The catch here are two-word parameters; they should be given in a snake_case fashion (like in Python driver) rather than in camelCase (like in JavaScript driver and like term names in rethinker).

Apart from cursors, one can use asynchronous queries; the idea is that query results are passed to a callback function, similarly to how lapply works. This is especially important as it allows to use RethinkDB's change feeds. Still, R has no event loop, thus rethinker exports drainConnection function which blocks R session and allows asynchronous processing of query results, even from many concurrent queries and queries started from within callbacks.

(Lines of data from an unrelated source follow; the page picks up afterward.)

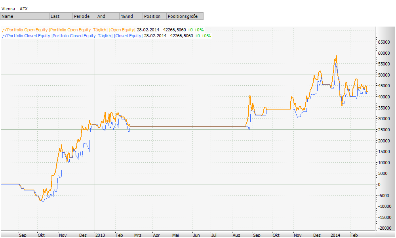
Task: Select the Positionsgröße column header
Action: [185, 16]
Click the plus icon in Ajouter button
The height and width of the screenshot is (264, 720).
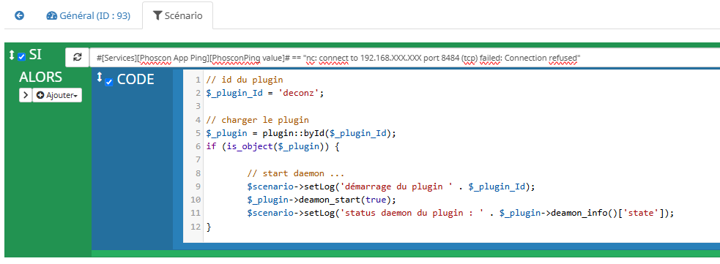point(40,95)
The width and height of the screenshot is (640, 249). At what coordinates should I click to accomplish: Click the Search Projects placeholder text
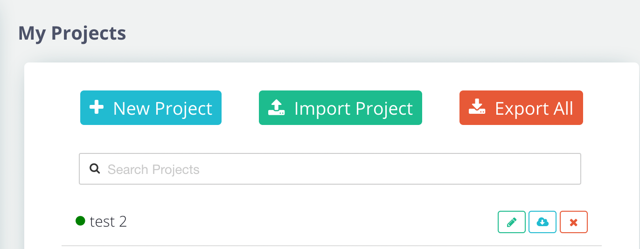153,169
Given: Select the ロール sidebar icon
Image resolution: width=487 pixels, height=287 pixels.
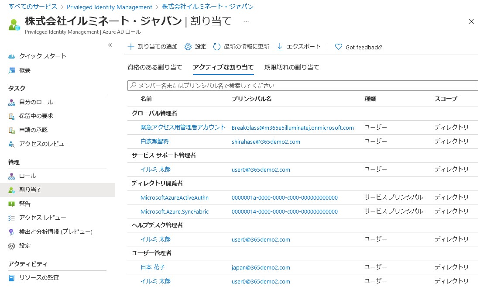Looking at the screenshot, I should [x=11, y=176].
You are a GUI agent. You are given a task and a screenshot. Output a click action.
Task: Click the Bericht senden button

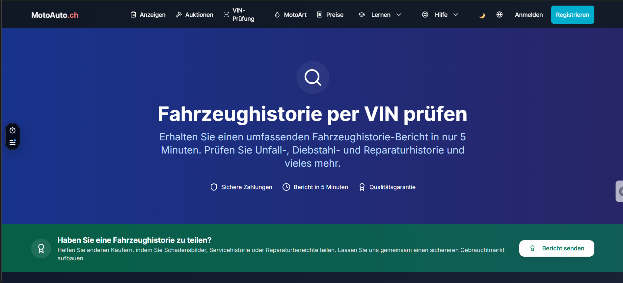(x=556, y=248)
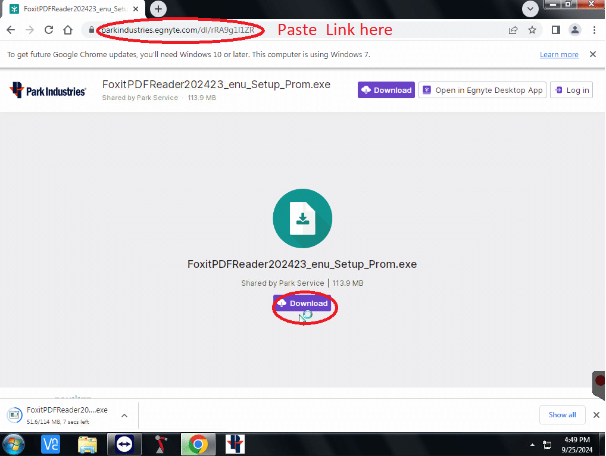Open the Chrome three-dot menu
Image resolution: width=606 pixels, height=456 pixels.
click(x=594, y=30)
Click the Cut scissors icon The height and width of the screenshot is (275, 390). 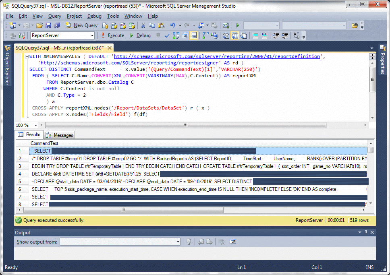pyautogui.click(x=143, y=25)
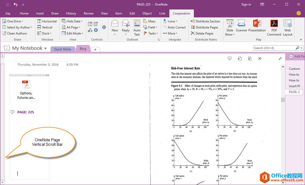Image resolution: width=305 pixels, height=185 pixels.
Task: Expand the PDF pane to full page
Action: coord(280,58)
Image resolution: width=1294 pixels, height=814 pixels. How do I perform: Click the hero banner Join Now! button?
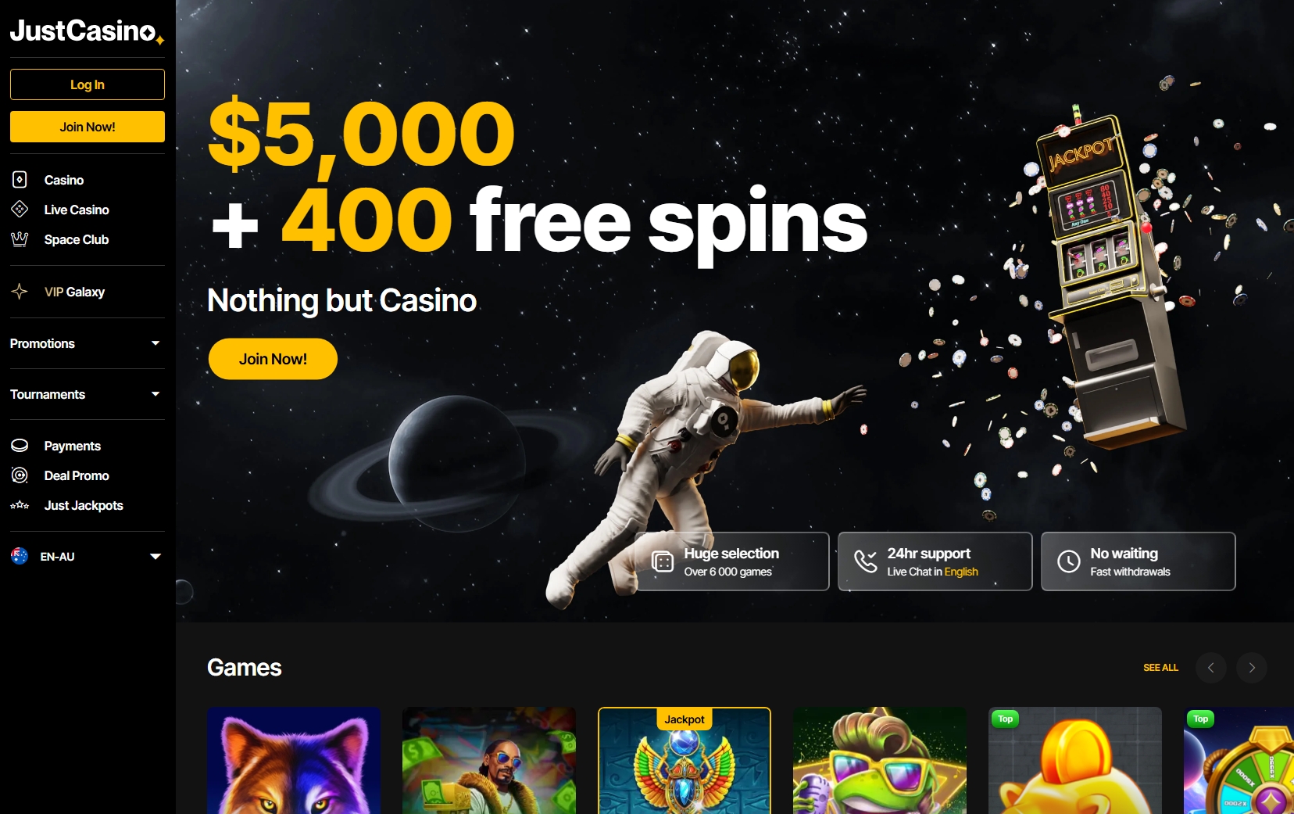point(273,359)
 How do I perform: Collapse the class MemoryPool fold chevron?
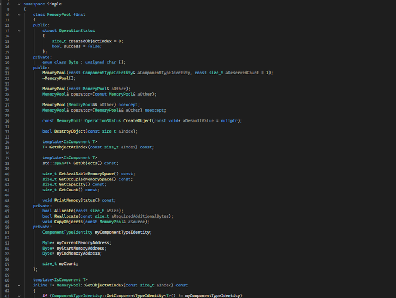pyautogui.click(x=19, y=14)
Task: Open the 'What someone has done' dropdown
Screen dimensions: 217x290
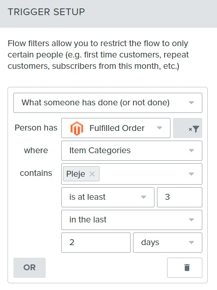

Obviously, no asynchronous callback will be actually executed before drainConnection is called. Callback is expected to return a boolean value; when it is FALSE, the async query it handles is terminated. This way, drainConnection can return, namely when there is no more active queries on a given connection.

{
r("rethinker_test","A")$runAsync(cn,
 function(x){
  message("Some element in rethinker_tests/A:")
  print(x)
  #This is for demonstration so we won't wait for more
  message("Terminating this query.")
  return(FALSE)
 }
)
message("Query was executed but nothing yet happened.")
message("Now, drainConnection is called.")
drainConnection(cn)
message("Drain connection exits.")
}
## Query was executed but nothing yet happened.
## Now, drainConnection is called.
## Some element in rethinker_tests/A:
## $id
## [1] "d"
## 
## $number
## [1] 49
## Terminating this query.
## Drain connection exits.

This concludes this brief tutorial; for more information, it is best to consult the RethinkDB documentation and the rethinker manual. Bug reports, feature requests and pull requests are welcome on GitHub.

Still, we have to clean up.

r()$dbDrop("rethinker_test")$run(cn)